◆ **WORK REQUEST**: Exact repetition, please: start with the line where "Screen dimensions: 1896x714" appears and stop after the final line of the records.

++++++++++++++++++++

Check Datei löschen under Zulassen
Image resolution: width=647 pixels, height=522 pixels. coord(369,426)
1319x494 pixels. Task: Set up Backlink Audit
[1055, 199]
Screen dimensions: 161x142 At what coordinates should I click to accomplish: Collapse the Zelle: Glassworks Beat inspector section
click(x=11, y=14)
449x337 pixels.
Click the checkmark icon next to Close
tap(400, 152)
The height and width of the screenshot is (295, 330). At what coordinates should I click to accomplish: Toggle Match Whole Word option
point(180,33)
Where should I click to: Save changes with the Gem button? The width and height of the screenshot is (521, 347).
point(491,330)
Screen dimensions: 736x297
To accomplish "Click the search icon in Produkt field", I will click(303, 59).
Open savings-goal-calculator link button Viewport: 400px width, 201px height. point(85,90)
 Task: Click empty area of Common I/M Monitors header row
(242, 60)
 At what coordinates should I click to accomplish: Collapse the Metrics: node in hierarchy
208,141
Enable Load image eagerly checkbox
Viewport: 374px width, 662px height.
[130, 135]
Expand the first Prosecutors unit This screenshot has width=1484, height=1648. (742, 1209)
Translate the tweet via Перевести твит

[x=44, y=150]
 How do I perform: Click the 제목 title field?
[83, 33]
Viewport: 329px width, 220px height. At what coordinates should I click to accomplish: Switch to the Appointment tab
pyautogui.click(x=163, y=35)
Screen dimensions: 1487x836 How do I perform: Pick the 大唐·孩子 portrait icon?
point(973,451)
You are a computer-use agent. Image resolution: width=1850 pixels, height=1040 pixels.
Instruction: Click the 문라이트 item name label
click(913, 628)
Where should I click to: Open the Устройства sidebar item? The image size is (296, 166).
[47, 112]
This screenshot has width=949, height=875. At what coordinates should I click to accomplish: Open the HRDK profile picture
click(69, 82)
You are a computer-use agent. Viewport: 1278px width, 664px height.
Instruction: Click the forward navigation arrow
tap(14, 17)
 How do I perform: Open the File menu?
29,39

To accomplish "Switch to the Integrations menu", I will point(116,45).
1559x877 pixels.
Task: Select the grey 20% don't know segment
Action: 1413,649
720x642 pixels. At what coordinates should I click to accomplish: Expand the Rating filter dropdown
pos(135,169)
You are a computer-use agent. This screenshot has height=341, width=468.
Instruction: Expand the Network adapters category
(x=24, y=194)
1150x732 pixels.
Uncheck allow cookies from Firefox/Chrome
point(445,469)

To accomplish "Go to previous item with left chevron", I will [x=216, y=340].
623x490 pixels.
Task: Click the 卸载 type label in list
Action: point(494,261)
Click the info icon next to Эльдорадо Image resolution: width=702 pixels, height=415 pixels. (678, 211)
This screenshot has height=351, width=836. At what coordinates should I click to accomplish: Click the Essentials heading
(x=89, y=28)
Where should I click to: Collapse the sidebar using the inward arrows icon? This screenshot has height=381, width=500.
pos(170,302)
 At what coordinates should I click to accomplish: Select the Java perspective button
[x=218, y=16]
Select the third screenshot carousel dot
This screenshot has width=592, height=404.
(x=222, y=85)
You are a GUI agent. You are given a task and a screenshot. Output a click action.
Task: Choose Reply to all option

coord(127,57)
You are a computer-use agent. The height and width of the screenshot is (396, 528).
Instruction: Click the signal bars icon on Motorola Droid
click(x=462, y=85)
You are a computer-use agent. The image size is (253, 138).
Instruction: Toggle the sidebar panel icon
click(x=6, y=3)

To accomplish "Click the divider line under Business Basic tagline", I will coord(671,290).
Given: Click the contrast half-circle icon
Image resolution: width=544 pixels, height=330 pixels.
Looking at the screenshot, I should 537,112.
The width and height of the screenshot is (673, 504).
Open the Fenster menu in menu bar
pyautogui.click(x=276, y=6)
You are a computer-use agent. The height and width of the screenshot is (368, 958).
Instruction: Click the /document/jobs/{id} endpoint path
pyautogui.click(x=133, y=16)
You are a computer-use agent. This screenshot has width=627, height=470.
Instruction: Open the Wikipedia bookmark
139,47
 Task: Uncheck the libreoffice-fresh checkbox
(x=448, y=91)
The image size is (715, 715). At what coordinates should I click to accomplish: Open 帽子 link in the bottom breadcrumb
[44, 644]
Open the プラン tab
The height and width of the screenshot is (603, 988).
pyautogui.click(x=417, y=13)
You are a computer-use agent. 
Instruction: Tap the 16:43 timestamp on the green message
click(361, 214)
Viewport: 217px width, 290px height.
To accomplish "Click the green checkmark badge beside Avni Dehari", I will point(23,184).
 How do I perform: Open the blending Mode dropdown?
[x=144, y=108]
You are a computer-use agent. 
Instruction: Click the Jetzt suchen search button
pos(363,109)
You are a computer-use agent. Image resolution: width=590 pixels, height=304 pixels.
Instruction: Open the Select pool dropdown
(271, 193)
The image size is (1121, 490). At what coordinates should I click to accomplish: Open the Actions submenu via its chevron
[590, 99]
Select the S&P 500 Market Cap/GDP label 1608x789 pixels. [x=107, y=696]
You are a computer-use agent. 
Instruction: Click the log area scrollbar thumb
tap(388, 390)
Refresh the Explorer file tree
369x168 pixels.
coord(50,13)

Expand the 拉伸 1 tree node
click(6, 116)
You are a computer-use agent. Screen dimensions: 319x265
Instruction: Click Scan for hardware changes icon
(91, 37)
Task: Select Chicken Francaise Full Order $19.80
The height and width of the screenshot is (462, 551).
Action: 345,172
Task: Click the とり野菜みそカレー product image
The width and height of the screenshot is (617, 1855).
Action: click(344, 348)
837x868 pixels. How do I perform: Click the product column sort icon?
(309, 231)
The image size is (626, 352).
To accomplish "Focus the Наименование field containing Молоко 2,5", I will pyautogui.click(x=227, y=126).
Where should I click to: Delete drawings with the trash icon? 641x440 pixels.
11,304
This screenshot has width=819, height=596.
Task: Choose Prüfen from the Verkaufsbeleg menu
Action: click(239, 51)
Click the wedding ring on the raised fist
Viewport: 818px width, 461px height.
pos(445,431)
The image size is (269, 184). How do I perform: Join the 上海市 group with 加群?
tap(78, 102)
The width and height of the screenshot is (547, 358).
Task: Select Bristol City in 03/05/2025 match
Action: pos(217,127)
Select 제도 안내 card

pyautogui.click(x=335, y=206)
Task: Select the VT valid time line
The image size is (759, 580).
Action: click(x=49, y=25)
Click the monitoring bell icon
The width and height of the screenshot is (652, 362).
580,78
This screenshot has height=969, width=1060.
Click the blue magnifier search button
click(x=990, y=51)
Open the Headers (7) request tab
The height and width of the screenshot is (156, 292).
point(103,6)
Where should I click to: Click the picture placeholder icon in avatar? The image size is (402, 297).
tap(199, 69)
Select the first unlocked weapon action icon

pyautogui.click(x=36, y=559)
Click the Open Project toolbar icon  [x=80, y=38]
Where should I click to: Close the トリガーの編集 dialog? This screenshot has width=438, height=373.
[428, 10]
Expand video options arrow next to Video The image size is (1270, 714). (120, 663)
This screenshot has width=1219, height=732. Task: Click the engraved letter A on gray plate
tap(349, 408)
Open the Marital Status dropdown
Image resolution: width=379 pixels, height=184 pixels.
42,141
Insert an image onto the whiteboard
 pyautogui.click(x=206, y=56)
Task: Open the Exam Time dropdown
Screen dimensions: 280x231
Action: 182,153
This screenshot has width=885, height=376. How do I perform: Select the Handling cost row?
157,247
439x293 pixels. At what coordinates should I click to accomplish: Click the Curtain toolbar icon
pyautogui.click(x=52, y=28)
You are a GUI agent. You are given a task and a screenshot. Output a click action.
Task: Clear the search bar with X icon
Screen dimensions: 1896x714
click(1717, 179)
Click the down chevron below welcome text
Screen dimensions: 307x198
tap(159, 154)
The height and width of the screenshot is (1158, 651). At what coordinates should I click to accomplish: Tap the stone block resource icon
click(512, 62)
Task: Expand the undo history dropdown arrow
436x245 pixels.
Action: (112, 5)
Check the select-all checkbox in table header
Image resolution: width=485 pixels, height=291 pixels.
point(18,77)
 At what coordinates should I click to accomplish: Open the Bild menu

++++++++++++++++++++

◆ **YOUR SOLUTION**:
Screen dimensions: 1896x714
click(1717, 179)
Click the down chevron below welcome text
Screen dimensions: 307x198
tap(159, 154)
The height and width of the screenshot is (1158, 651). At what coordinates should I click to accomplish: Tap the stone block resource icon
click(512, 62)
Task: Expand the undo history dropdown arrow
436x245 pixels.
Action: (112, 5)
Check the select-all checkbox in table header
Image resolution: width=485 pixels, height=291 pixels.
point(18,77)
 At what coordinates should I click to accomplish: Open the Bild menu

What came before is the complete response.